Традиции старого континента укоренились в семье так прочно, что никто не удивился, когда в августе появилась мода на «купание». Однажды отец Лонсонье, увлекшись идеей домашней чистоты, притащил ванну последней модели из эмалированного чугуна, на четырех ножках в виде бронзовых львиных лап; у нее не было ни крана, ни стока, зато она имела форму живота беременной женщины и в ней могли поместиться двое в позе зародыша. Хозяйка дома была очарована, детей забавляла конфигурация сосуда, и отец объяснил, что он сделан из слоновых бивней, доказывая тем самым, что перед ними, без сомнения, самое удивительное изобретение со времен паровой машины или фотографического аппарата.

Чтобы наполнить резервуар, отец обратился к Фернандито Бракамонте, el aguatero, водовозу из их квартала, отцу Эктора Бракамонте, которому многими годами позже предстояло сыграть важную роль в семейной истории. Фернандито был изогнут, как березовая ветвь, и имел огромные руки золотаря. Он возил в запряженной мулом повозке бочки горячей воды, поднимал их на этажи и усталым жестом заполнял ванны. По его рассказам, он был старший ребенок в семье, живущей на другом конце континента, в Карибском регионе, а среди своих братьев и сестер Фернандито упоминал старателя Северо Бракамонте, реставратора церкви Сен-Поль-дю-Лимон, утопистку из Либерталии и хроникера, пишущего на языке маракуча, который называл себя Бабелем Бракамонте. Но, несмотря на эту многочисленную родню, никто, по-видимому, не обеспокоился в тот вечер, когда Фернандито утонул в цистерне пожарной машины.

Ванну установили посередине комнаты и, поскольку все Лонсонье по очереди искупались в ней, туда окунули лимоны с растущих у крыльца деревьев, чтобы очистить воду, а на бортики поставили бамбуковую полочку, чтобы, лежа в воде, можно было перелистывать газету.

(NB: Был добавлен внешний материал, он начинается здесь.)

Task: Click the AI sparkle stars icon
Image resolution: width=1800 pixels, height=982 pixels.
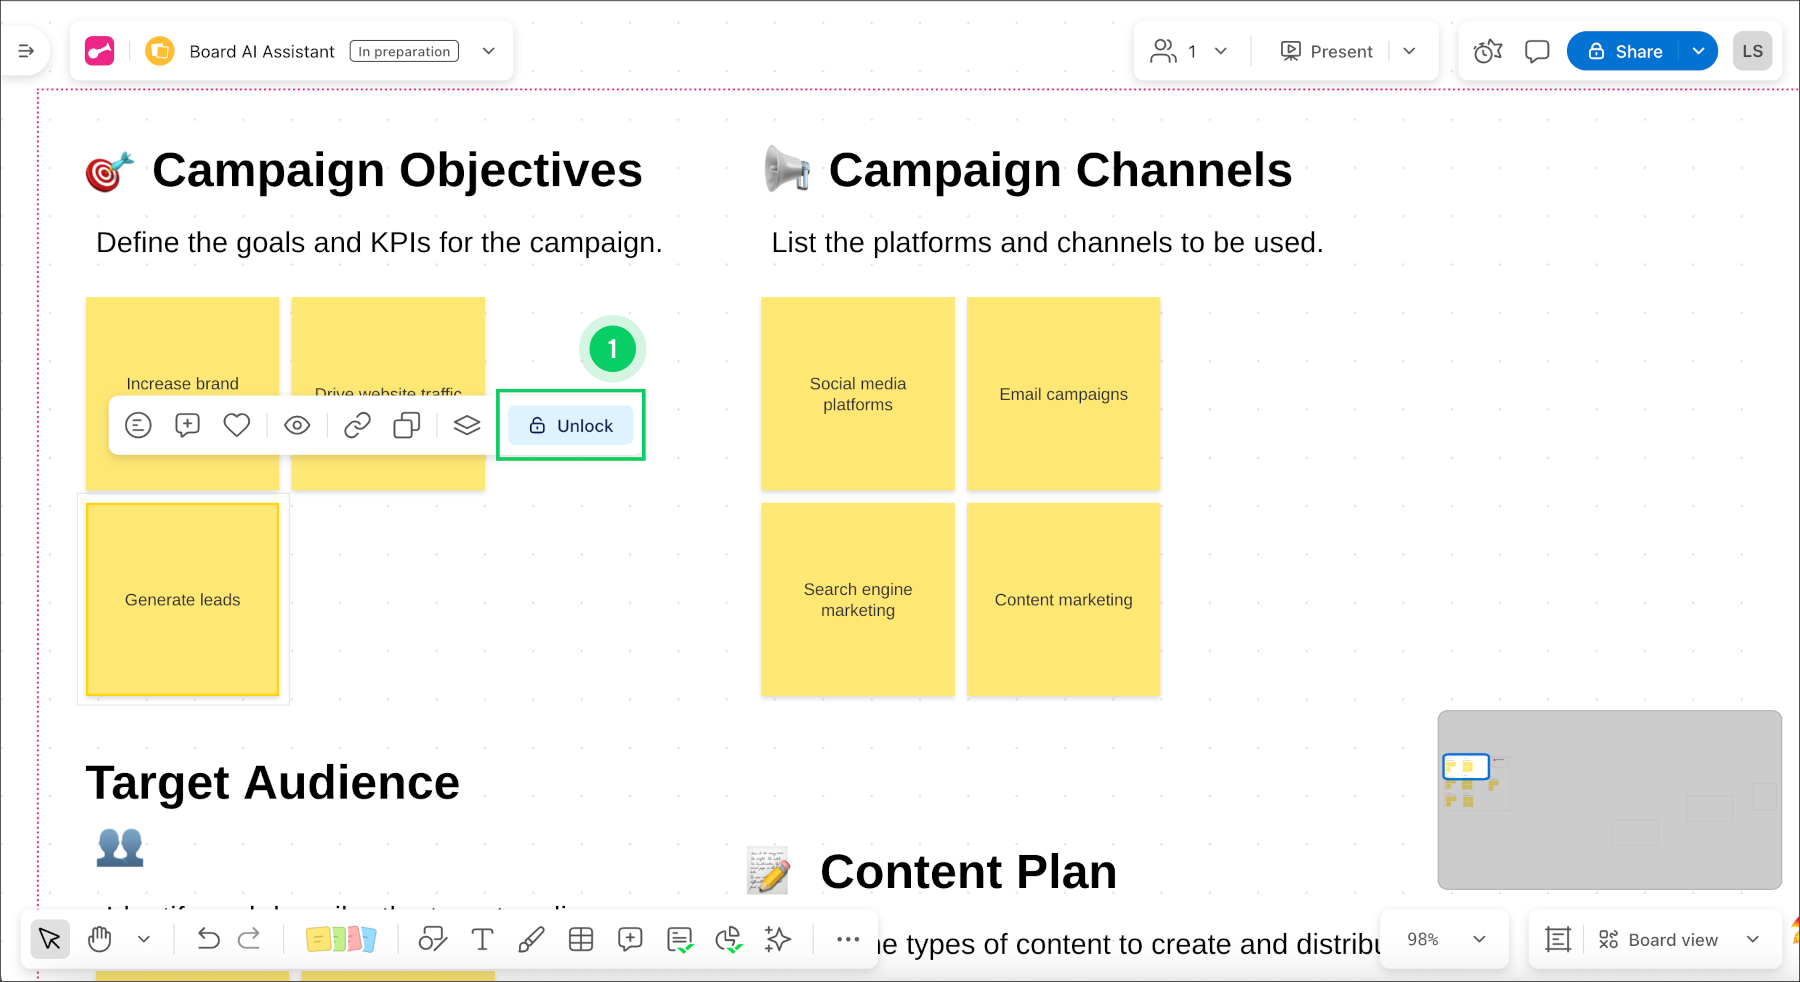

Вот почему в августе 1914 года, когда новость о Первой мировой войне достигла Чили, Лазар Лонсонье читал в своей ванне. В тот день с двухмесячным опозданием в страну доставили кипу газет. L’Homme Enchaîné публиковала телеграмму императора Вильгельма русскому царю. L’Humanité сообщала об убийстве Жореса. Le Petit Parisien информировала о введении всеобщего военного положения. Но самый свежий выпуск Petit Journal угрожающим крупным шрифтом извещал, что Германия только что объявила войну Франции.

— Pucha [6], — произнес Лазар.

Эта новость заставила юношу осознать расстояние, которое отделяет его от исторической родины. Его внезапно охватило чувство принадлежности к далекой стране, чьи границы были атакованы неприятелем. Лазар выпрыгнул из ванны, и, хотя в зеркале отражалось тощее тело, тщедушное и безобидное, не приспособленное к бою, он, однако, испытал воистину героический подъем духа. Лазар напряг мышцы, и скромная гордость согрела ему сердце. Он, казалось, ощутил дыхание предков, и в тот миг робкая догадка подсказала ему, что он должен подчиниться судьбе, которая поколение назад бросила его родных в океан.

Молодой человек замотал вокруг талии полотенце и с газетой в руках спустился в гостиную. Перед собравшейся семьей, в пропитанной густым ароматом цитруса комнате он поднял кулак и объявил:

— Я отправляюсь сражаться за Францию.